« Rend enfin justice au guitariste » par l’Humanité

« Le souvenir du virtuose franco-italien mort à 40 ans est longtemps resté enfoui. La réédition d’une partie de son œuvre, accompagnée d’un essai biographique, rend enfin justice au guitariste, ami et inspirateur de Prévert, Piaf, Montand ou Higelin.

La scène est immortalisée par Woody Allen dans son film Accords et désaccords (1999) : un jeune guitariste, joué par Sean Penn, est tétanisé par la présence de Django Reinhardt, dont on voit poindre les chaussures au bas d’un escalier. Il est fort probable que le réalisateur ait eu vent de l’expérience vécue par Henri Crolla, guitariste parmi les plus influents de son temps, mort à 40 ans en 1960, qui raconta trait pour trait l’anecdote.

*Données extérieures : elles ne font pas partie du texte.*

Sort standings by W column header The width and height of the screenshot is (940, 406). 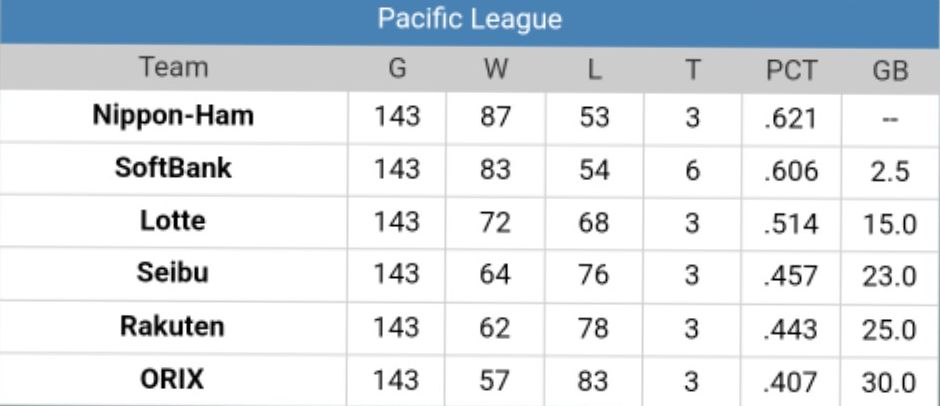pyautogui.click(x=495, y=69)
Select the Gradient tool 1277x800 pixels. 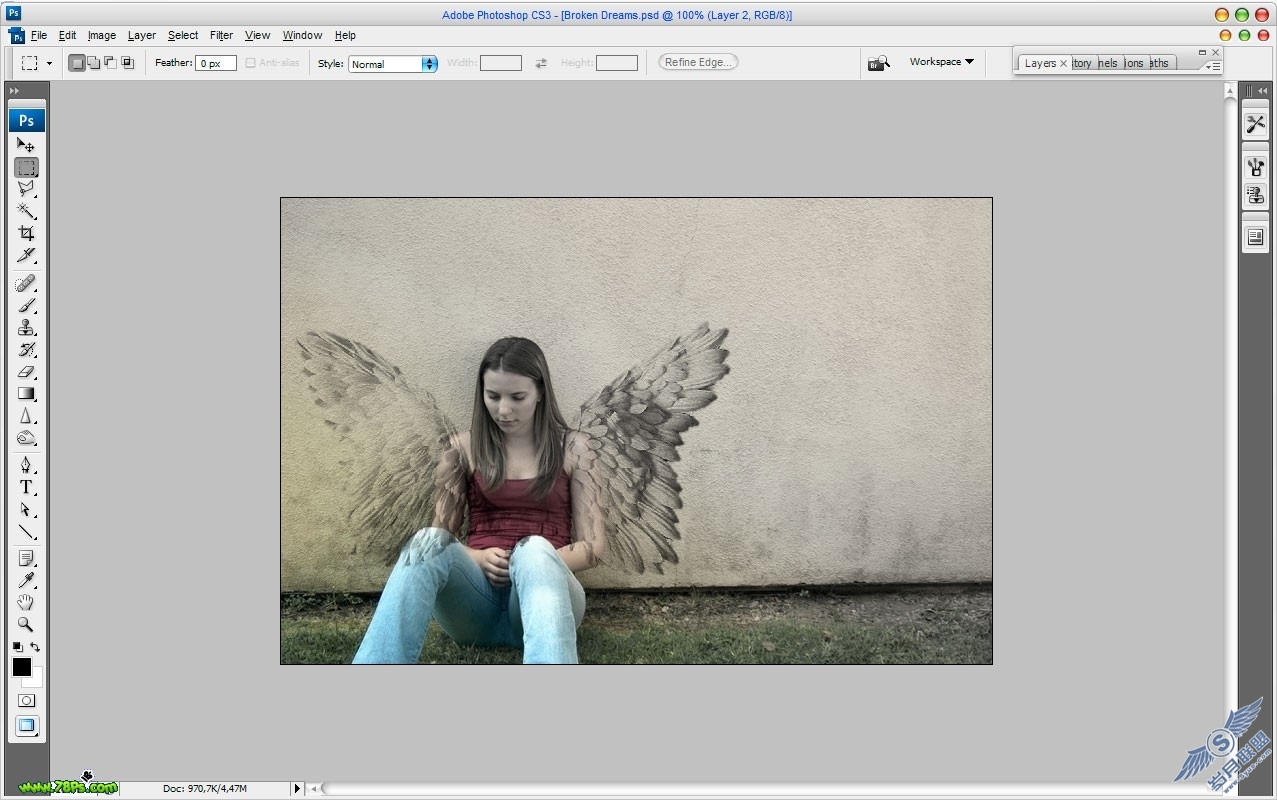click(26, 393)
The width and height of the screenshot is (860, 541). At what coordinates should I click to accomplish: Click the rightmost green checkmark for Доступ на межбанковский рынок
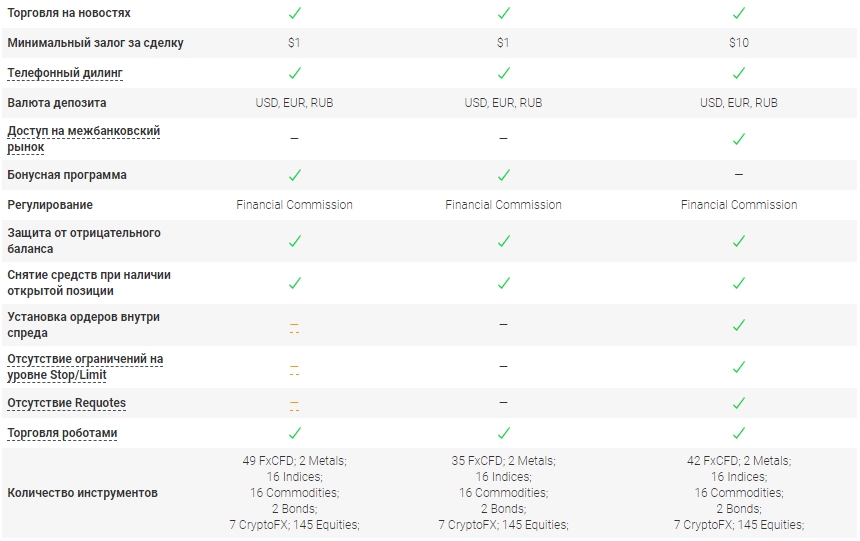click(739, 139)
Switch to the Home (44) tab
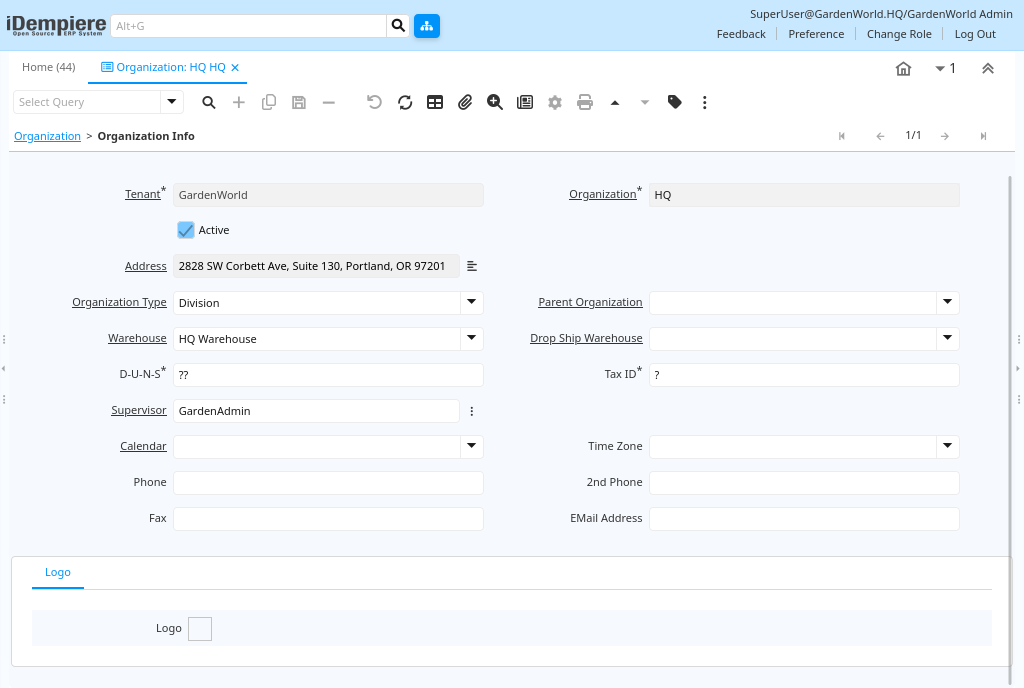 49,67
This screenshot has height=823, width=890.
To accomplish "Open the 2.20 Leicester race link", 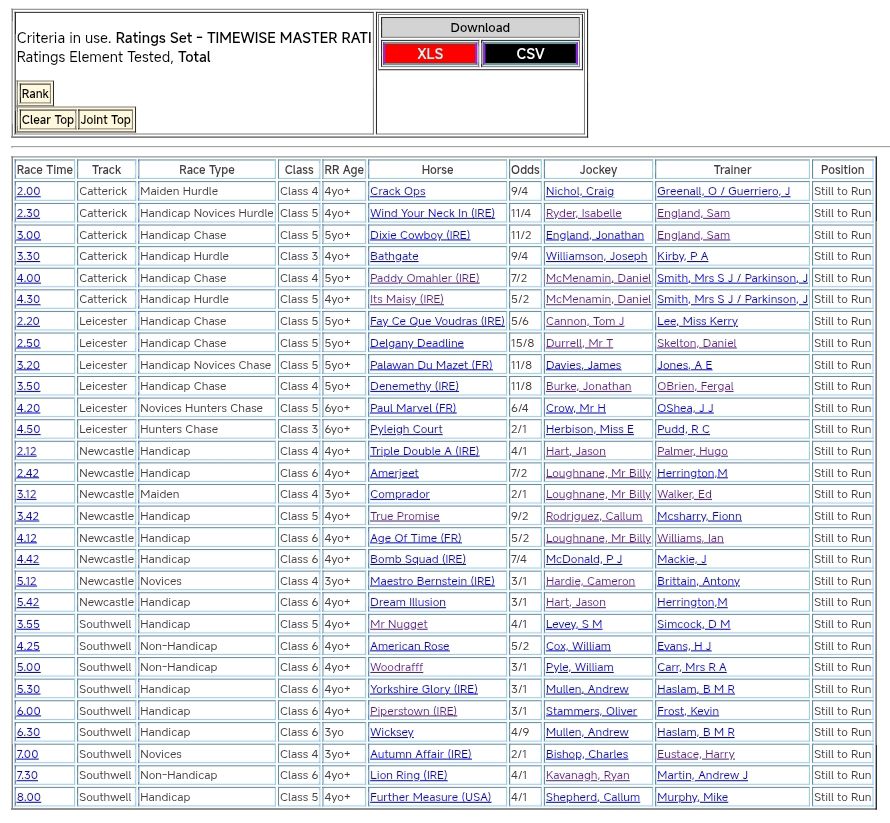I will (28, 322).
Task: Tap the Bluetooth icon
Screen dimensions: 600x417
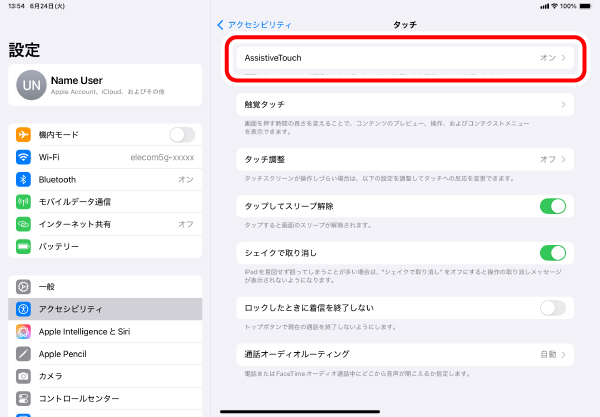Action: pos(24,179)
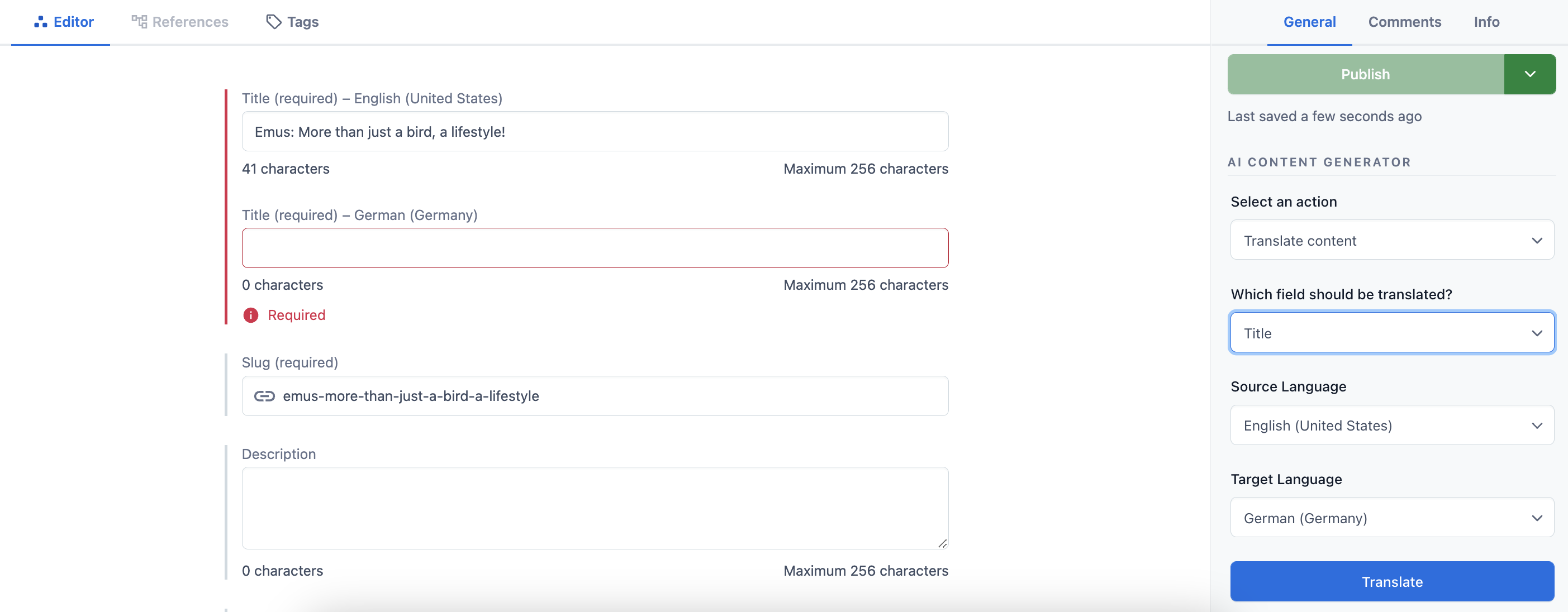
Task: Click the Editor tab icon
Action: click(x=39, y=20)
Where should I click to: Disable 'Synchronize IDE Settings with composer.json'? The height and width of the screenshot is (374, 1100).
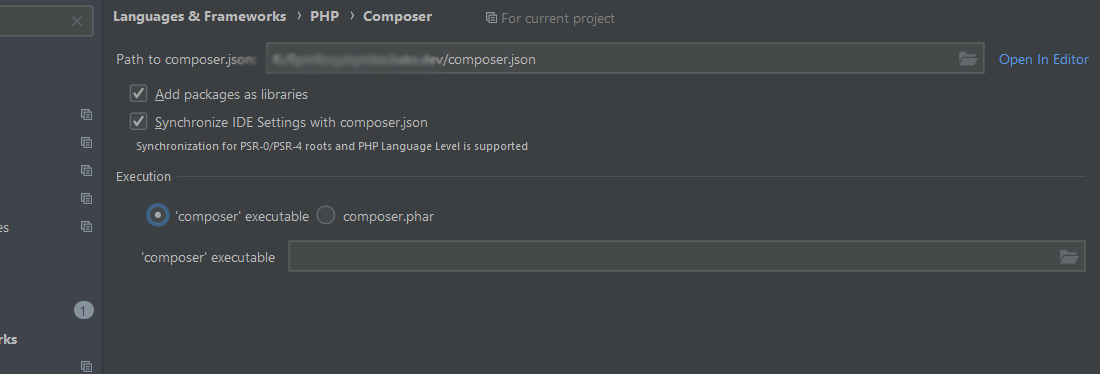(x=138, y=121)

Du souvenir de Crolla, il ne reste aujourd’hui plus grand-chose et il faut savoir gré à la maison Frémeaux d’exhumer une partie de son œuvre et à Stéphane Carini d’accompagner cette réédition d’un remarquable essai sur le guitariste virtuose. Une biographie qui refuse la linéarité des dates pour thématiser le parcours du musicien, comme on improviserait sur des gammes : Henri Crolla « en jazz », « en chansons », « en images », pour finir sur la réception « en constellation » de son œuvre.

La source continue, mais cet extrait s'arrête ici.